In earlier times O'Doyne was a common way to spell the name. In 1659 Dunn was found as a principal name in Dublin and in Kildare and Kings Counties, while McDunn was found as a principal name of Fermanagh. Dun was also also a principal name in Kings [now Offaly] and Queens [now Laois] counties at that time.
The noted O'Heerin speaks of the O'Dunne family thusly: 'Over Ui Riagain of the mighty victories are active warriors who conquer in battle; O'Dunn is the chief of the conquering troops, the mainstay of the battling spears... This line is traced back to 1427.' "
The Ancient Dunn(e)'s Family Seat Was Called "Brittas"
"A king (or lord) ruled large areas of land. To protect his land from invasion, the king gave parts of it to local lords, who were called vassals. In return, his vassals promised to fight to defend the king's land." (Source)
"A 'seat' or 'family seat' was the principal manor of a medieval lord, which was normally an elegant country mansion and usually denoted that the family held political and economic influence in the area. The term continues to be used in the British Isles today." (Source)

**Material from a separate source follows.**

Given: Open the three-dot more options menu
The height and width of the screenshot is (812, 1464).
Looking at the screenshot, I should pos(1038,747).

◄ This photo and the one above are of the castle that was once the family seat of our ancient Dunn forebears. This photograph, taken in 2006, is the front entrance of what remains of Brittas Castle in the village of Clonaslee, County Laois, Republic of Ireland.

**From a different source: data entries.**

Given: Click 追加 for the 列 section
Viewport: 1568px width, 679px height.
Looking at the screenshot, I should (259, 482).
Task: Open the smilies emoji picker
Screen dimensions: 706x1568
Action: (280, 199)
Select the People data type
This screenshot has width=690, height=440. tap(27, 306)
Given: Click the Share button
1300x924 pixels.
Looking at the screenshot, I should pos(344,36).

Click source for a larger view of this photo; other views of Brittas Castle are below.
About the Clonaslee Area
"Although a number of archaeological finds in the area indicate the presence of settlements in the area from the Neolithic period, the modern day Clonaslee has evolved from its beginnings as an Anglo-Norman town of the late-12th century. At this time the eskers and related landforms gave a great strategic advantage by providing ideal vantage points where mottes and other defensive battlements were constructed. This advantage also had a profound influence on the location of towns and villages throughout the county.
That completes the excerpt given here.